Haley has been with his present boss/best friend, Dick Hill, for 26 years.

“I’m closer to Dick than I am to my own brother,” Haley said.

Hill and Haley have won Southern Section championships at Santa Ana Valley and Santa Ana.

“When Dick retires, I retire.” Haley said. “It’s already been set up.”

Hill said: “I count myself absolutely lucky to have Ben. When you know and respect a man as well, you can communicate thoughts without words. I don’t think either of us could do without that. That’s why we’re leaving together.”

Haley and his wife, Inez, Hill and his wife, Jackie, even take vacations together, though Ben and Dick’s first meeting, as players at Pepperdine in the early ‘50s, was less than spectacular. “Actually, I didn’t like Dick at first,” Haley said. “I thought he was a little too cocky.”

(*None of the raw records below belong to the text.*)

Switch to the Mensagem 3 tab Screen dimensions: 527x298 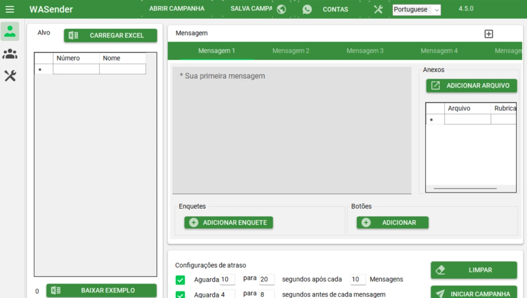pos(365,51)
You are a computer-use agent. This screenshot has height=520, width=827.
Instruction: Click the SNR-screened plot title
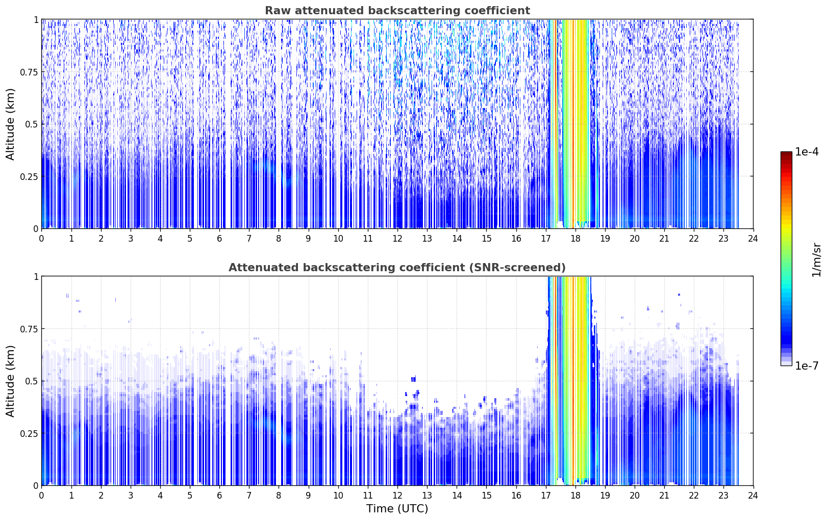(397, 268)
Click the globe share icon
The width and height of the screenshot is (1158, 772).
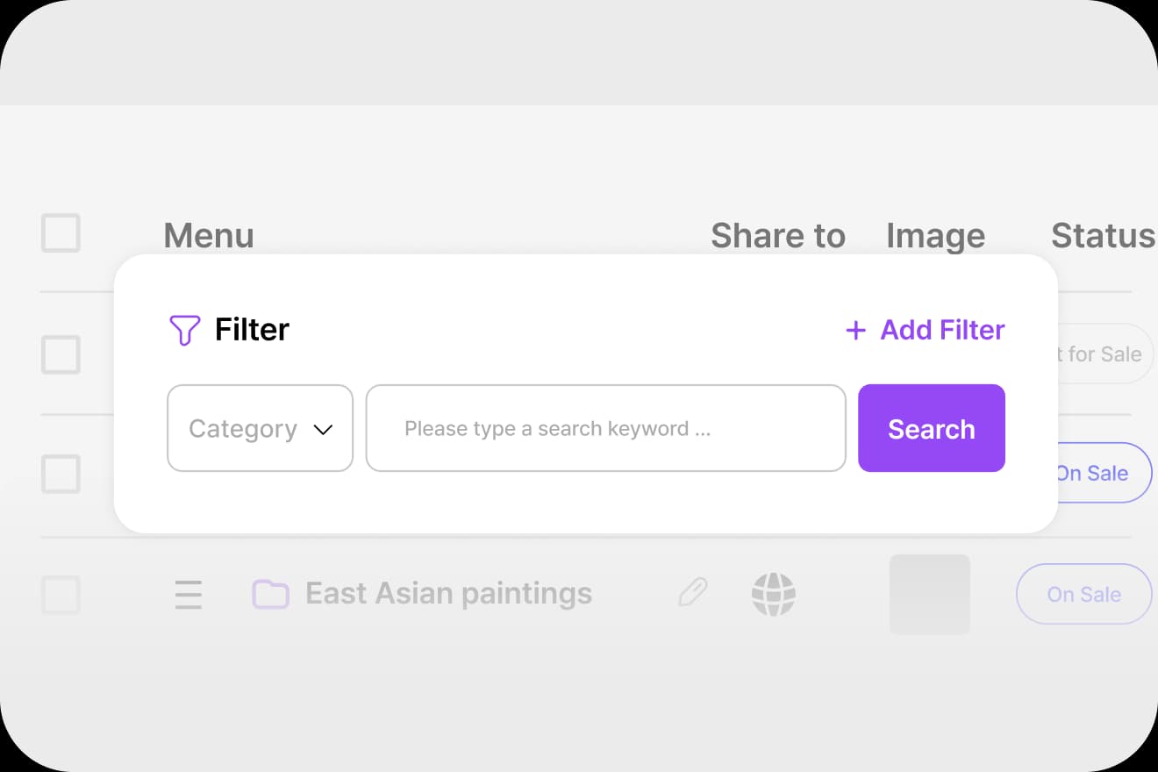click(x=774, y=594)
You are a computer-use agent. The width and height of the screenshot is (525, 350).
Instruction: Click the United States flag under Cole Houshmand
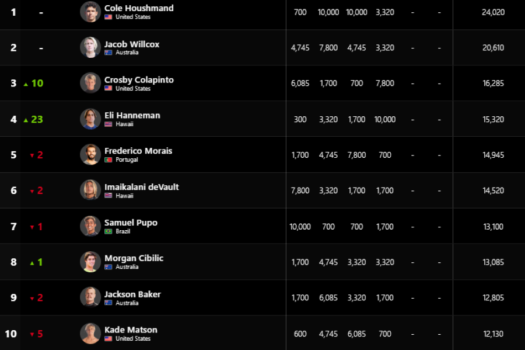point(108,17)
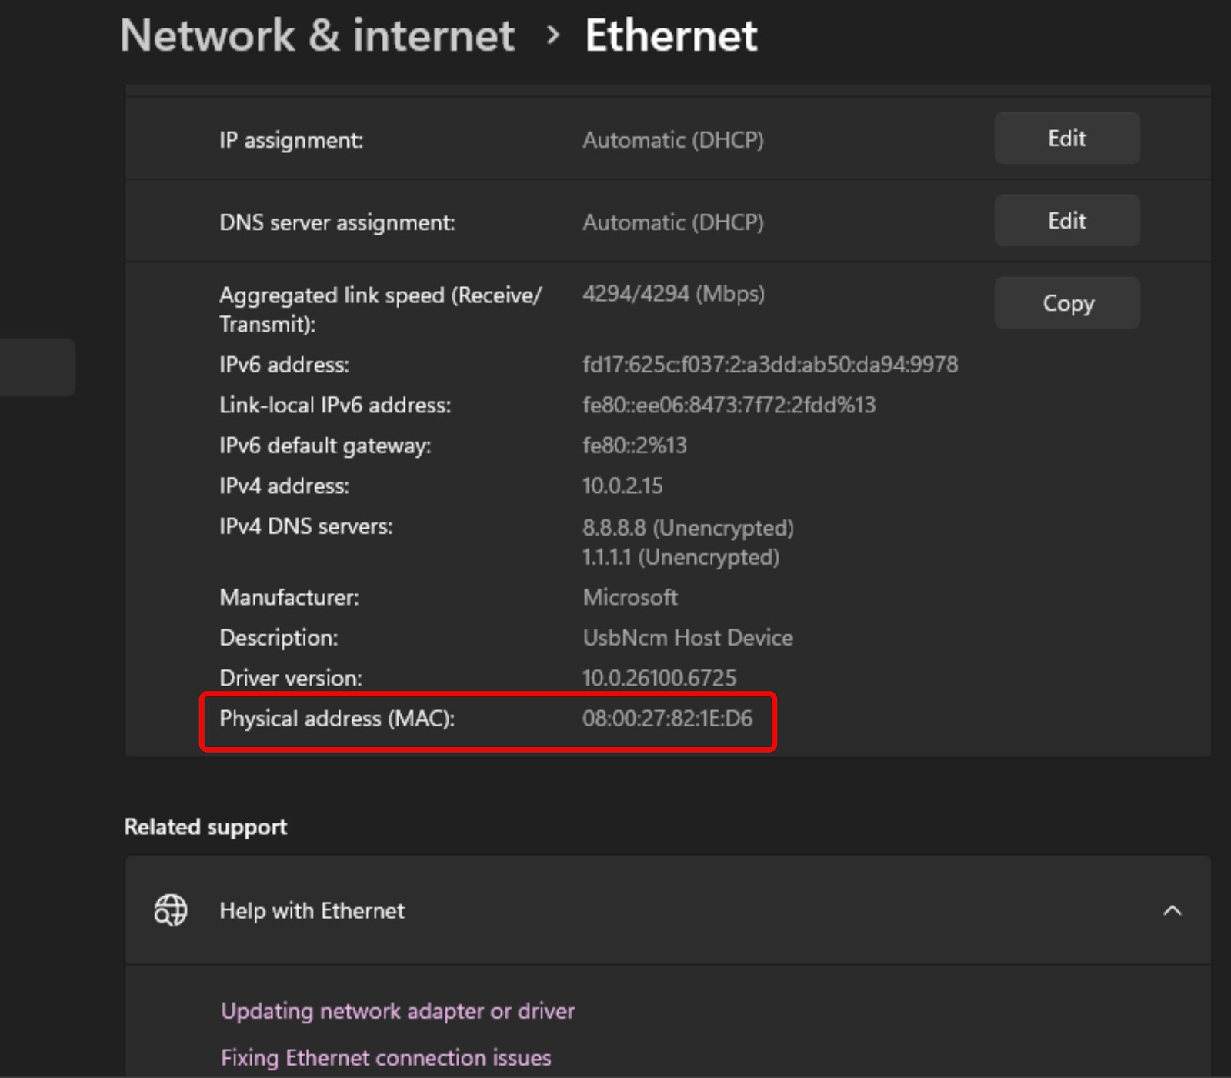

But when Hill asked Haley to join his staff at Santa Ana Valley in 1959, Haley jumped. Haley describes Hill as a no-nonsense man who doesn’t mince words.

“I respect Dick as a boss,” said Haley, who lists loyalty as the key ingredient for an assistant coach. “But I’ve never felt subservient to him. On defense, I know, I’m my own boss.”

Salerno said of Mullen: “We respect each other a lot. I take care of my side of the ball. Whatever decisions I make are accepted. I’ve never felt pressure from our friendship to change. If anything, being friends has made our working relationship that much easier.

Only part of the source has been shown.